“Damn it! I told you to have someone keep an eye on her,” Victor shouted.
“I thought Daryl was watching,” a man said with a pitiful voice.
“No, you didn’t, you ass,” another said.
“I don’t care who fucked up, just fix it. Get her to me,alive, immediately,” Victor said.
As she debated whether she should shift, she peeked around the edge of the pallets and saw first one male and then another climb onto the steel beam and make their way to the flooring.
“I don’t see her,” the first one said.
“There’s no other way down. The stairwell hasn’t been finished yet,” Victor called up. “She’d hiding.”
“What if she jumped?” the other asked.
“Idiots,” Victor said. “Find. Her.”
She squatted down and made herself as small as possible, gripping the rebar. The males split up after a quick discussion, and she could hear one drawing near her. She held her breath and pushed away the panic that clawed at her, and waited for the right moment.
When the male reached the pallet pile and peered around the corner to where she was hiding, she leaped to her feet and cracked him across the face with the rebar. He went down with a grunt and she slammed the rebar into his knee, making him howl in pain.
The second male rushed toward her, and she called for her wolf for strength and shoved the pallets over onto him. He stumbled and went down hard, the pallets covering him.
More males flooded up the ladder as Victor urged them on, reminding them again she wasn’t to be killed.
“Get her however you can, just get her,” Victor called.
Sadie was exposed now with the pallets gone, but she still had her rebar.
The males spotted her easily and she knew she didn’t have time to run.
Letting out her claws and fangs, she braced herself, rebar at the ready.
There was no other choice but to fight. She had to fight her way back to Gavin, and she was going to do it, one asshole human at a time.
Time to let the fur fly!
Chapter
Twenty
Thanks to Ryan's speedy driving, they reached Bluffton in less than twenty minutes. When the sign announcing the small town came into view, Ryan pulled over and Gavin leaped out. He closed his eyes and touched his cat, inhaling deeply and reaching for his connection to Sadie as mates.
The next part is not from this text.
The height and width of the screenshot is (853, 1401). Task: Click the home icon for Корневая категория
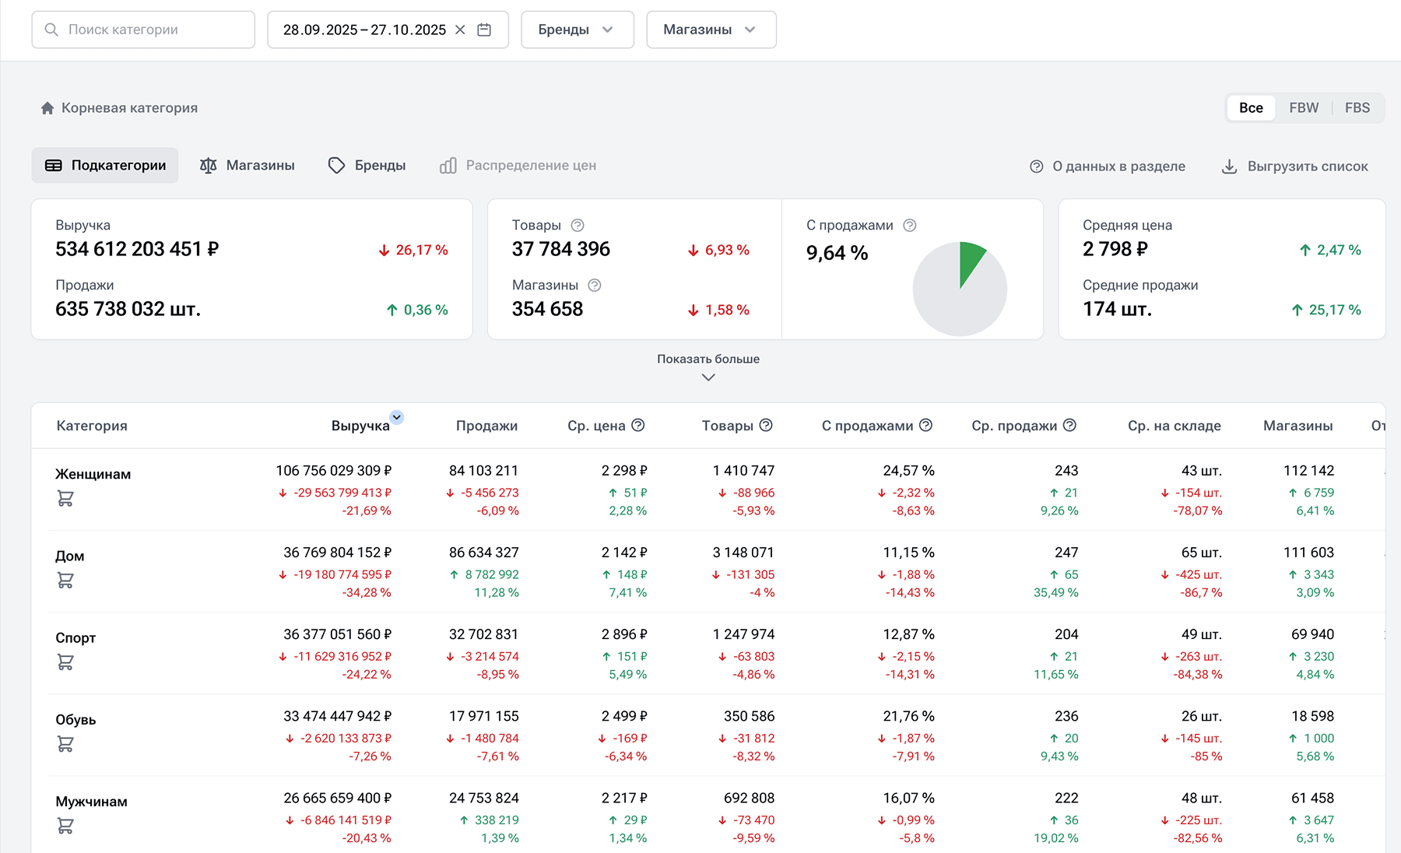click(x=47, y=108)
He felt a pull to her but couldn’t quite tell where it was coming from, and he didn’t catch her scent. Hopping back in the SUV, he said, “Drive for a bit, then stop again.”
“You got it.”
Gavin put the window down and leaned out, his head on a swivel, looking for the vehicles that had been seen leaving the alley. The town seemed deserted, which made sense that Hawthorne would come to it. Buildings were boarded up, homes were in disrepair, and in the distance, it appeared that a building had been halted before it could be finished, the beams sticking up in the air like the bones of some ancient animal.
“What if she’s not here?” he said, rubbing his stomach where his gut was churning with worry. Someone had taken his mate from him. He didn’t even care that he’d almost died, he cared that she was in danger.
He’d never realized how strongly he felt for her until she’d been torn from him.
Now he knew he couldn’t live without her.
He had to find her.
He felt something grip the back of his neck and fear speared through him.